The non-sacramentality of marriage and, therefore, the permissibility of divorce was long the dividing line between Catholic and Protestant. Clark shows how errors multiply in the 20th century. It starts with the Anglican permission of contraceptive intercourse, an “exception” that soon became the pan-Protestant norm. It spread socially with the acceptance of pornography, in print before it became ubiquitous online, and a feminism that saw men and marriage as the enemy. It accelerated with the effort to push the sexual revolution (in the form of contraception in the 1960s) in the Catholic Church, which Clark also blames on the tardy and timid response of bishops and priests. The latter was a phenomenon not unprecedented: Clark argues Clement VII’s delay in acting against Henry VIII’s attempt to divorce Catherine of Aragon, the decade between the call for Trent and its actual convening, and Paul VI’s “no-but” approach leading to Humanae Vitae were all failures to affirm clear Church teaching.

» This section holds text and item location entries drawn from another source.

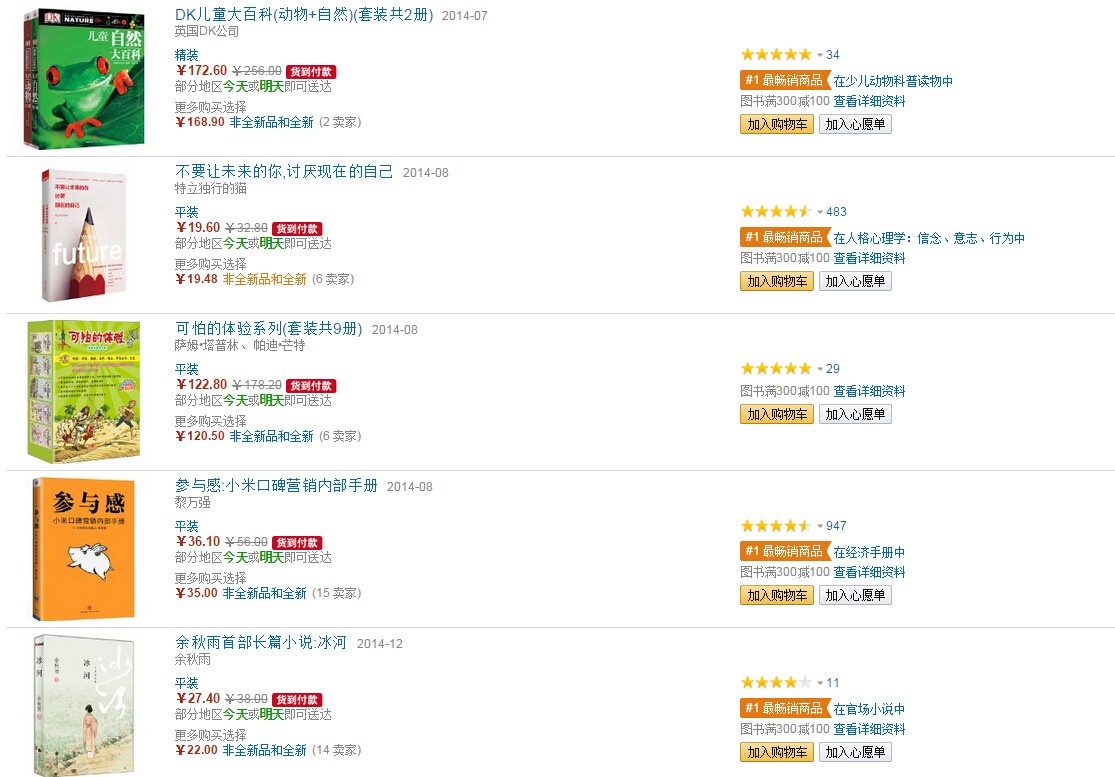The height and width of the screenshot is (777, 1115).
Task: Add 不要让未来的你 to wishlist 加入心愿单
Action: click(x=855, y=282)
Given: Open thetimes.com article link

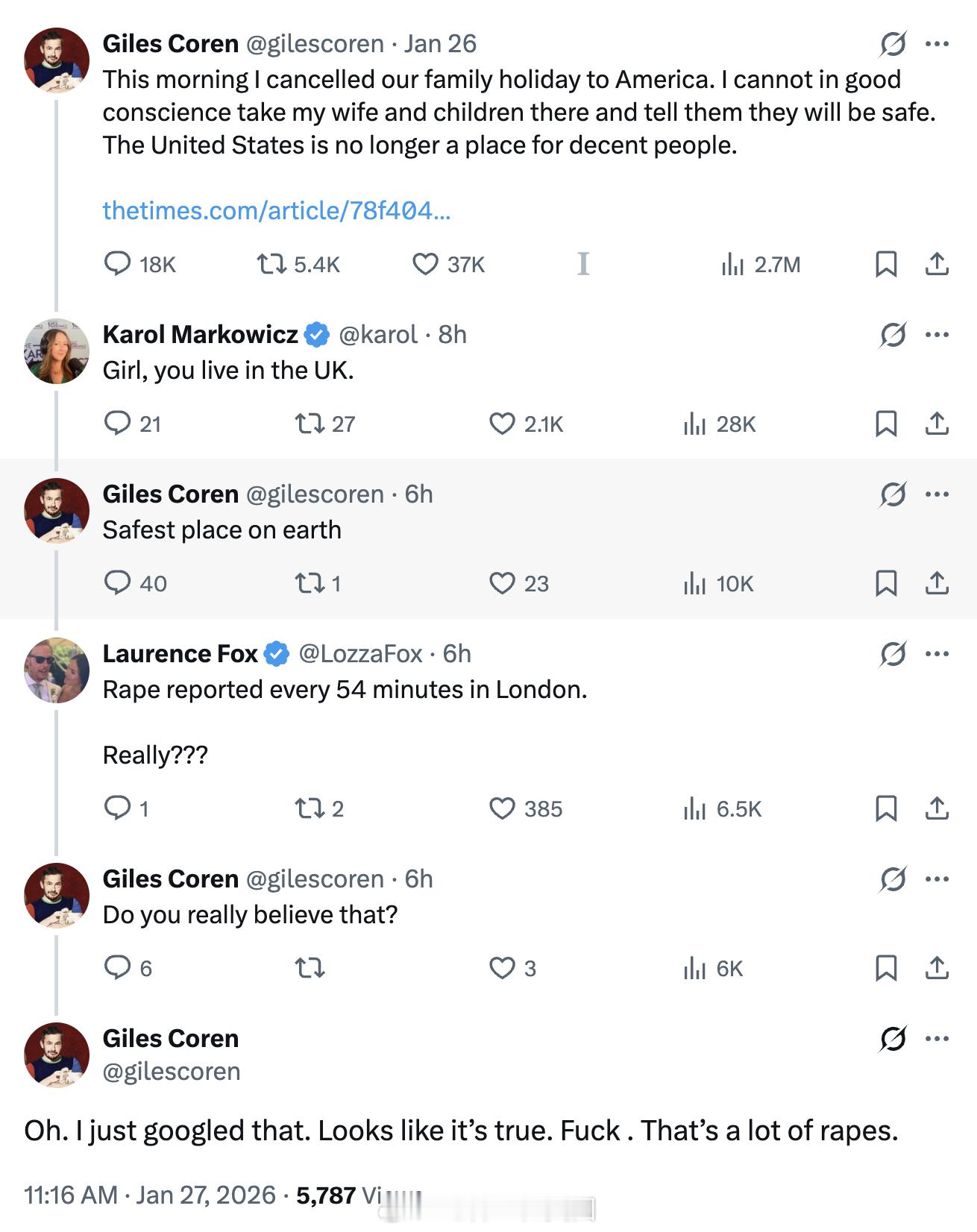Looking at the screenshot, I should tap(276, 210).
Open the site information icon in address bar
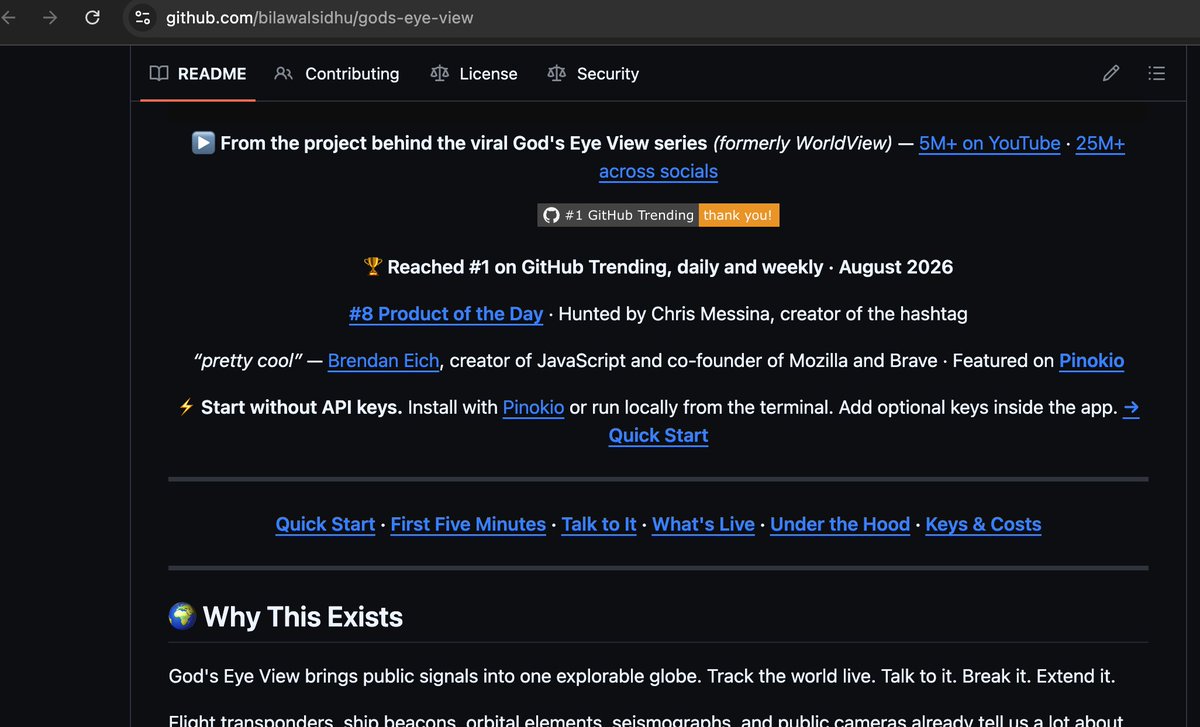 [143, 17]
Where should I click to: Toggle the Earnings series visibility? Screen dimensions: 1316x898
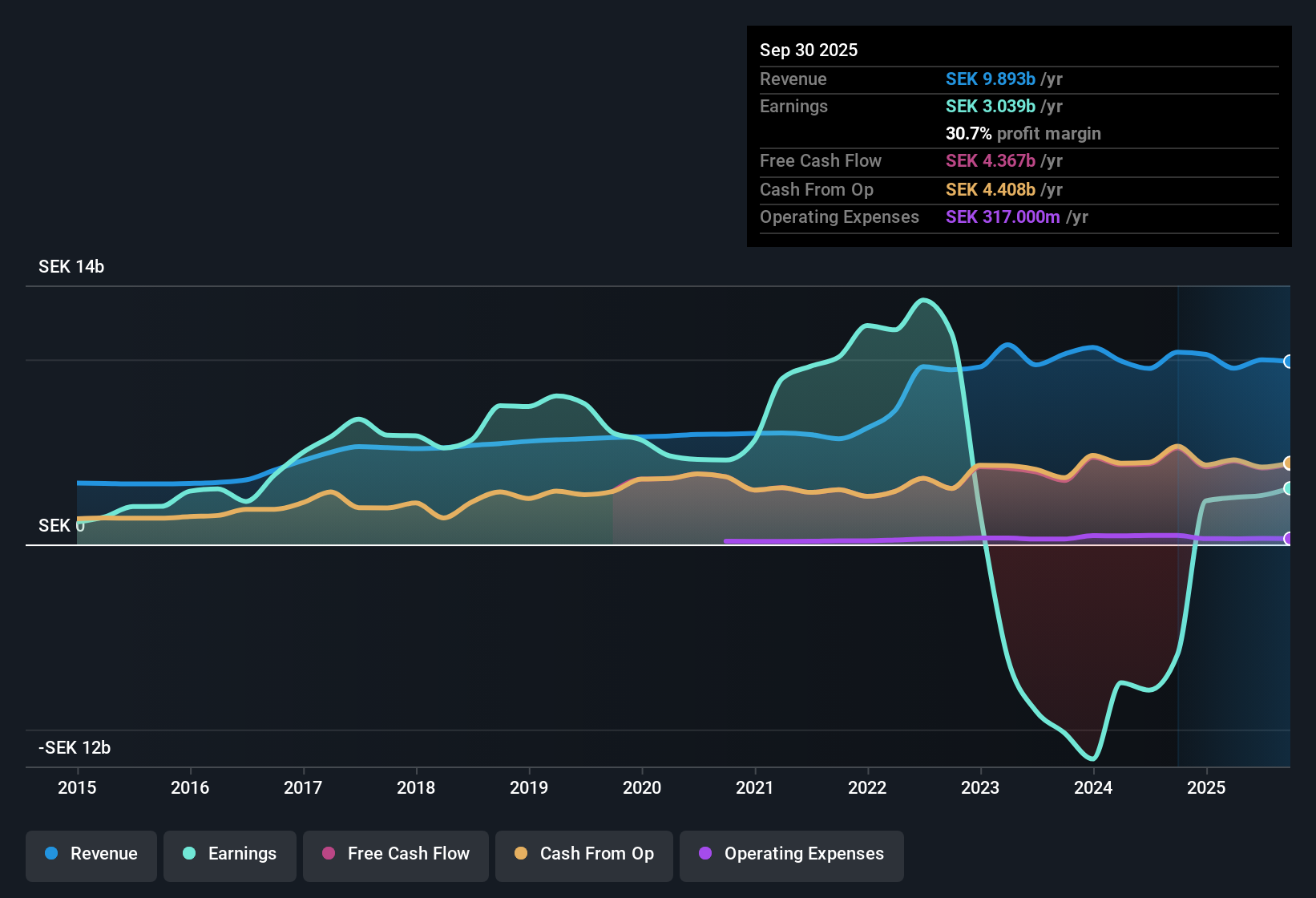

In subsequent chapters, Clark challenges some contemporary ecclesiastical practices. He argues powerfully against the psychologization of nullity under the “American Procedural Norms” and how they have made U.S. Church tribunals global leaders in issuing annulments. He challenges the norm in diocesan marriage tribunals requiring a civil divorce before nullity proceedings begin. He raises hard questions against the effort to admit divorced-and-“remarried” Catholics to the Eucharist, including the confusion of Amoris Laetitia. He offers concrete suggestions for renewing a Catholic ethos of sacramental marriage.
But it all comes back to the central truth: Marriage is a sacrament, participating in the divine dispensation of grace, with its own inherent laws.
Clark sums it up beautifully:
You fall in love with a woman and choose to unite with her for life in Matrimony because Jesus raised Matrimony to the level of a sacrament. In His omniscience, when Jesus raised Matrimony to a sacramental level, He thought precisely of your marriage. The angels in heaven love each other, but no two angels will ever be united like you and your wife. Your hope and prayer is that your ecstatic love brings forth new life. Not a single angel … can ever dream of such a thing; for all their powers, their love was not designed to bring forth new life. … And the band of gold on your finger symbolizes not merely an earthly love but a heavenly one.